Proponents of the Bennett-as-Deep-Throat theory figured that description was just meant to shift focus from Bennett.

Rolling Stone once figured Bennett as Deep Throat, and Nixon chief of staff H.R. Haldeman wrote that Nixon at one time believed Bennett was Deep Throat and cited a CIA memo that stated Bennett was "feeding information" to Woodward.

The memo, according to Haldeman's book, "The Ends of Power," said that Woodward was "suitably grateful" for Bennett's help, which seemed to point "almost overwhelmingly to Bennett as Deep Throat."

Bennett was quoted by name in "All the President's Men" by Woodward and Carl Bernstein.

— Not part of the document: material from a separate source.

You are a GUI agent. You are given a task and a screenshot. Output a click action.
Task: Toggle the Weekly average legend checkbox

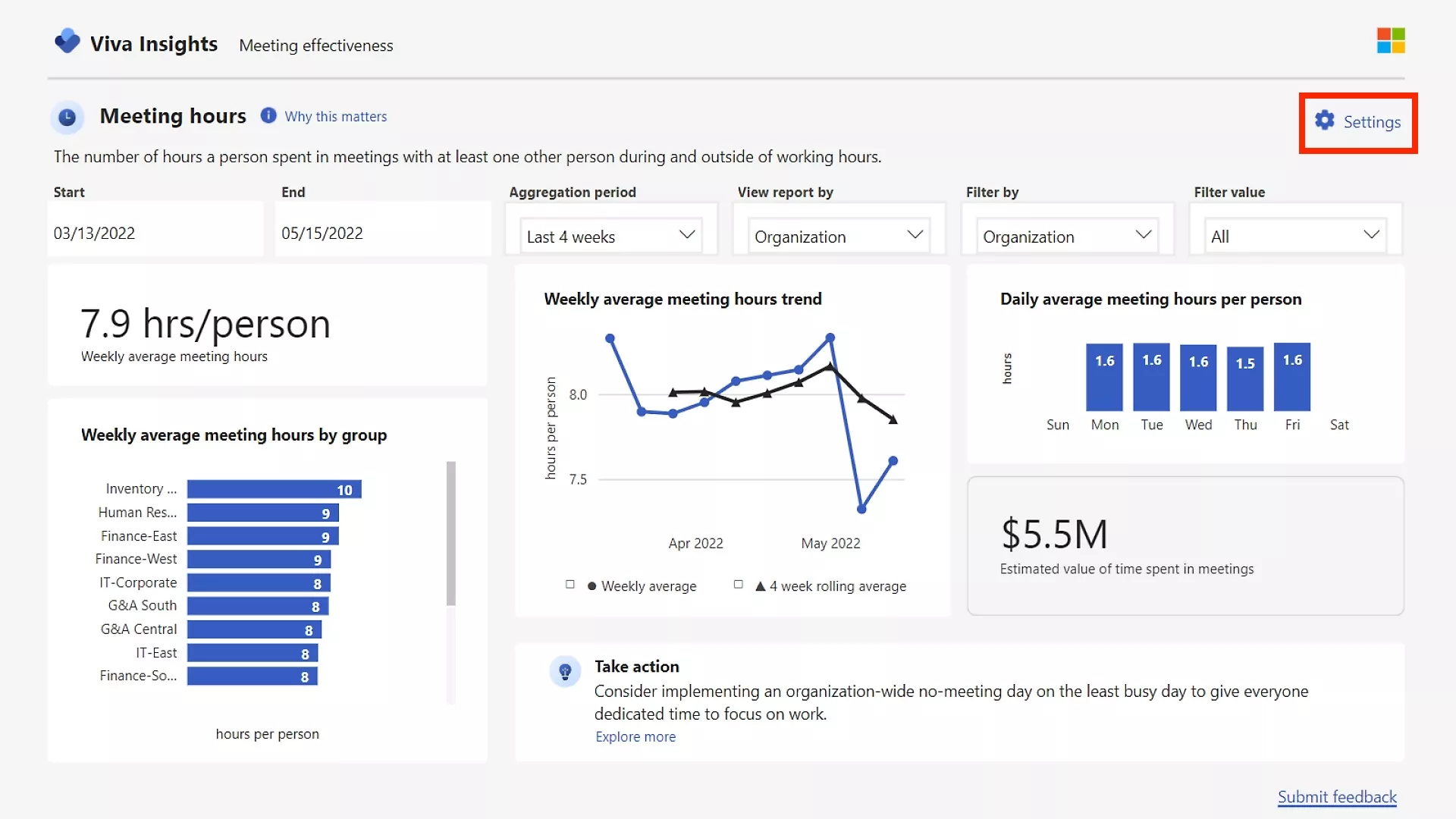pyautogui.click(x=570, y=585)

"I was one of Woodward's sources. But my name was in the book. There was no attempt to hide it," he told the News.

Bennett said those who thought he was Deep Throat did not understand the source very well.

"He was very conflicted. He felt there were things going on that were not only improper, but were illegal. At the same time, he was a member of the administration who felt an obligation of loyalty," Bennett said.

"Deep Throat was not leaking state secrets. This was not a great spy story where classified information was being leaked to the newspaper. It was just that there was something sleazy going on," he said.

Bennett said he had believed Deep Throat was a career government employee "who was worried about losing his job if it ever got out. I'm not sure Mark FeIt was worried because he was No. 2 (in the FBI)."

However, "it would have been tremendously embarrassing to Mark Felt if the Nixon administration found out," Bennett told the News.